Edgecombe’s superintendent, Valerie H. Bridges, said the microschool had two aims: to help students find purpose and passion in their lives and to strengthen their resilience. After one year, the students reported a significant increase in their sense of belonging and feelings of safety, and their standardised test scores in reading and science went up.

The microschool has begun changing the design of the greater school system. It was expanded last year to include all eighth, ninth and 10th graders, and this year, to all sixth through 12th grade students.

The district also created remote learning pods in response to coronavirus school closings, for students without Wi-Fi access or adequate adult supervision. Bridges sees opportunities for keeping these kinds of pods in the school system after the pandemic ends, potentially geared toward students with similar extracurricular interests or who need to work full time and might otherwise drop out.

For both learning pods and independent microschools, there is a growing need for supportive technology. Several companies already existed in this space, like Curacubby, which offers administrative software for enrolment, billing and payment processing, and Prenda, which provides the academic tools needed to run a microschool, including Chromebooks and Wi-Fi filters for internet safety.

When the pandemic hit, about 700 students were participating in microschools supported by Prenda, mostly in charter public schools in Arizona; by October, that grew to more than 3,000, and the number of microschools jumped to 326 from 126. The company just expanded to Colorado.

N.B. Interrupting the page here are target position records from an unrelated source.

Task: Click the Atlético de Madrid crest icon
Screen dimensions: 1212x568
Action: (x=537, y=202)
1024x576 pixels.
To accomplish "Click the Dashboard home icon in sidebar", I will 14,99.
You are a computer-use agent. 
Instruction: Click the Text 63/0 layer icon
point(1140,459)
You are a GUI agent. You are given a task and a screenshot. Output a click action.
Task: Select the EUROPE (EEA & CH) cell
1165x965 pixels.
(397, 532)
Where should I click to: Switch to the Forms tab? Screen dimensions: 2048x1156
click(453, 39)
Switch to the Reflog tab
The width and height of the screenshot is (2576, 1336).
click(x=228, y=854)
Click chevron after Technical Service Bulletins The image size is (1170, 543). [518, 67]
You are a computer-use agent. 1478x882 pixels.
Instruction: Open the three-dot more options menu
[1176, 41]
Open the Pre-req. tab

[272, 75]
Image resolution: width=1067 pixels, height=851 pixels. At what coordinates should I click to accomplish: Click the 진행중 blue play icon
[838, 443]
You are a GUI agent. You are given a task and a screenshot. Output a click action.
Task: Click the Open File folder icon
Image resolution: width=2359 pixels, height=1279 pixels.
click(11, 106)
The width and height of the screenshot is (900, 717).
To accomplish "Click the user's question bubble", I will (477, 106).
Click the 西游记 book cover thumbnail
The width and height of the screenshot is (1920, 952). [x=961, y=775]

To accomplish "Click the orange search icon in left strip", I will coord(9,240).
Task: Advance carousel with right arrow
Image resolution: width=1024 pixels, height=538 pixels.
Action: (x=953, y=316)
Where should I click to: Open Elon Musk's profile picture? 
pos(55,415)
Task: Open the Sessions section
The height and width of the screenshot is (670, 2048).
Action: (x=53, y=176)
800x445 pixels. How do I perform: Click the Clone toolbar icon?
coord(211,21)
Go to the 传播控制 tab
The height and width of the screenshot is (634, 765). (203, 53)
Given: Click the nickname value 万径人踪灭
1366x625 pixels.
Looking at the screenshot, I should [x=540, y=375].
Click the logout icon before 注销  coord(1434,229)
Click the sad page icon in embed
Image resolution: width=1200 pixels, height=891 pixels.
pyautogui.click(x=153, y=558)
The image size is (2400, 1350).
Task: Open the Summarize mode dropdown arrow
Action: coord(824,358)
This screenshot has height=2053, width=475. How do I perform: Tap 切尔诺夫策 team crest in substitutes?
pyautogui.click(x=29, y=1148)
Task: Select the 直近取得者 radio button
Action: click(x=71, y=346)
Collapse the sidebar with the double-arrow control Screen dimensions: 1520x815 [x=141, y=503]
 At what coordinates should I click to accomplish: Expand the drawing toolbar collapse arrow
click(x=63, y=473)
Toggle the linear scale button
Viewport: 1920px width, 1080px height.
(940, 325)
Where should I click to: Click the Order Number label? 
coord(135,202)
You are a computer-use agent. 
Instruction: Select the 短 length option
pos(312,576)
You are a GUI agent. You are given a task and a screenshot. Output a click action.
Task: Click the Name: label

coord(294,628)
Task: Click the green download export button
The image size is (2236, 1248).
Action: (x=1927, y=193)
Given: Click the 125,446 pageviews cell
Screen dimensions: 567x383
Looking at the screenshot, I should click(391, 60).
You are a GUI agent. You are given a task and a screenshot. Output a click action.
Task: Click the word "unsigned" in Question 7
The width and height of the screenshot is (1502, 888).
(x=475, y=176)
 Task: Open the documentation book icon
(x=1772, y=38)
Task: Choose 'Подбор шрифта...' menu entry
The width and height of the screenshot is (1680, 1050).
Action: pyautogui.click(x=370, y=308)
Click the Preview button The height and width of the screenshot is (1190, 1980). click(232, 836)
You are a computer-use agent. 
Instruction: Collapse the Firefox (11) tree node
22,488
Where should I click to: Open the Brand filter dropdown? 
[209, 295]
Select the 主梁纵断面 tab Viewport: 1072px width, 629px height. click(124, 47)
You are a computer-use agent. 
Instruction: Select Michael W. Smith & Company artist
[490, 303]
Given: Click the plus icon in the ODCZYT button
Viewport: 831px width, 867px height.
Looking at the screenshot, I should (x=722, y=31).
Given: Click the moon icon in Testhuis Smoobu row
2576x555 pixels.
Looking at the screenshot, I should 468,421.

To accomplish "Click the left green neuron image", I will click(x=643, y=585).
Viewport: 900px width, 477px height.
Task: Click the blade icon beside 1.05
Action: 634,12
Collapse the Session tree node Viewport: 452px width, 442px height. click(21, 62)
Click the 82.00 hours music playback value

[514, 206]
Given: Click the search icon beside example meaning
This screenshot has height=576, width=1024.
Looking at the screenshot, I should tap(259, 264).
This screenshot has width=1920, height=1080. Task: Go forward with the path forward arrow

Other education technology companies are adapting to meet the pandemic-driven needs of parents. Outschool is a marketplace of live, online classes often taught in creative ways, like teaching architecture through the game Minecraft or Spanish through translations of Taylor Swift songs.

The company is trying to keep up with a 2,000% year-over-year increase in classes booked; it went from 80,000 students on its platform in February to more than 500,000 today.

“We’re investing very heavily in increasing the number of teachers and teaching tools, because the range of demands are changing,” said Amir Nathoo, Outschool’s chief executive and co-founder. “And the social component has become even more important.”

SchoolHouse, which launched in New York City right before the pandemic, was originally created to help teachers start their own microschools. The teachers on its platform had taken a year off to prepare, but when the pandemic struck, those plans were put on hold and SchoolHouse pivoted.

It had a community of teachers on sabbatical and lots of families contacting the company in search of microschools. Joseph Connor, SchoolHouse’s co-founder and chief operating officer, said the company decided to set up its own microschools, which it calls pod schools. The teachers became full-time employees with benefits and general commercial insurance, and they were connected to pods of eight students.

Tuition averages $14,000 a year per student, Connor said, but SchoolHouse also offers pods the option to use a sliding scale, where some families pay more and others attend free. SchoolHouse hit its five-year business goal in about five months.

“We really think this is a better way to learn and that even when there is a vaccine, people will continue to choose us,” Connor said. “We already have parents asking if this will be available next year.”